_What the task asks_
Reproduce the lines below verbatim, starting at the line that contains "Set Granularity to 5 minutes" and ending at the line that contains "coord(700,156)", with both of those lines included.

[Dataset items]
————————

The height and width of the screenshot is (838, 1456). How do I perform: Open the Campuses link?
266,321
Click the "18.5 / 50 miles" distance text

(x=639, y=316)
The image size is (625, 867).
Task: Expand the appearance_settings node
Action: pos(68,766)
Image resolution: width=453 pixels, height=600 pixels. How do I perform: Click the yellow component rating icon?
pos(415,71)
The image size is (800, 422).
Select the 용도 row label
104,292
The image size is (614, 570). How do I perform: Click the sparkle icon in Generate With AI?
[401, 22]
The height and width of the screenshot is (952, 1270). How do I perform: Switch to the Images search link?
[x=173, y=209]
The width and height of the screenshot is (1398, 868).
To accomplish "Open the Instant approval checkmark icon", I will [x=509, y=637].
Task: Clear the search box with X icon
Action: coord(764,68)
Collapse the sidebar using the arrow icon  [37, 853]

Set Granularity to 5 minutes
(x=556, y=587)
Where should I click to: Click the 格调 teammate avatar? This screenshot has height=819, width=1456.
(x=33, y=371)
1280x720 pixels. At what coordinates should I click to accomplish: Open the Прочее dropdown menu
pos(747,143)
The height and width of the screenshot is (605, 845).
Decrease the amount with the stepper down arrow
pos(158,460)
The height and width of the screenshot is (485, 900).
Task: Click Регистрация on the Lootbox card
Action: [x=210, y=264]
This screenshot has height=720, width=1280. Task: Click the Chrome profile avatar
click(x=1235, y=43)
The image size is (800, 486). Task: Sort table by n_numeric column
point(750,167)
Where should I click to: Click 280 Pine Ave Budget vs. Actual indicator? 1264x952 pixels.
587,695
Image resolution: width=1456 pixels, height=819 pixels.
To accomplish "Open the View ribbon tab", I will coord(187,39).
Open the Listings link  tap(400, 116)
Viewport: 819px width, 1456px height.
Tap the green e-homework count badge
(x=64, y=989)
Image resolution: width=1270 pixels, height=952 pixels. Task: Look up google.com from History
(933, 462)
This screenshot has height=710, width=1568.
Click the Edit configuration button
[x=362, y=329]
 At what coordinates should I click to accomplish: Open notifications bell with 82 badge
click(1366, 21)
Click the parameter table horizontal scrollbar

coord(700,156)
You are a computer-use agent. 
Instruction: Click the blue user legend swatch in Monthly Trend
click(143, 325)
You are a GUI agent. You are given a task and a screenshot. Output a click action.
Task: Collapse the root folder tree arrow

————————

_Written answer_
Set Granularity to 5 minutes
(x=556, y=587)
Where should I click to: Click the 格调 teammate avatar? This screenshot has height=819, width=1456.
(x=33, y=371)
1280x720 pixels. At what coordinates should I click to accomplish: Open the Прочее dropdown menu
pos(747,143)
The height and width of the screenshot is (605, 845).
Decrease the amount with the stepper down arrow
pos(158,460)
The height and width of the screenshot is (485, 900).
Task: Click Регистрация on the Lootbox card
Action: [x=210, y=264]
This screenshot has height=720, width=1280. Task: Click the Chrome profile avatar
click(x=1235, y=43)
The image size is (800, 486). Task: Sort table by n_numeric column
point(750,167)
Where should I click to: Click 280 Pine Ave Budget vs. Actual indicator? 1264x952 pixels.
587,695
Image resolution: width=1456 pixels, height=819 pixels.
To accomplish "Open the View ribbon tab", I will coord(187,39).
Open the Listings link  tap(400, 116)
Viewport: 819px width, 1456px height.
Tap the green e-homework count badge
(x=64, y=989)
Image resolution: width=1270 pixels, height=952 pixels. Task: Look up google.com from History
(933, 462)
This screenshot has height=710, width=1568.
Click the Edit configuration button
[x=362, y=329]
 At what coordinates should I click to accomplish: Open notifications bell with 82 badge
click(1366, 21)
Click the parameter table horizontal scrollbar

coord(700,156)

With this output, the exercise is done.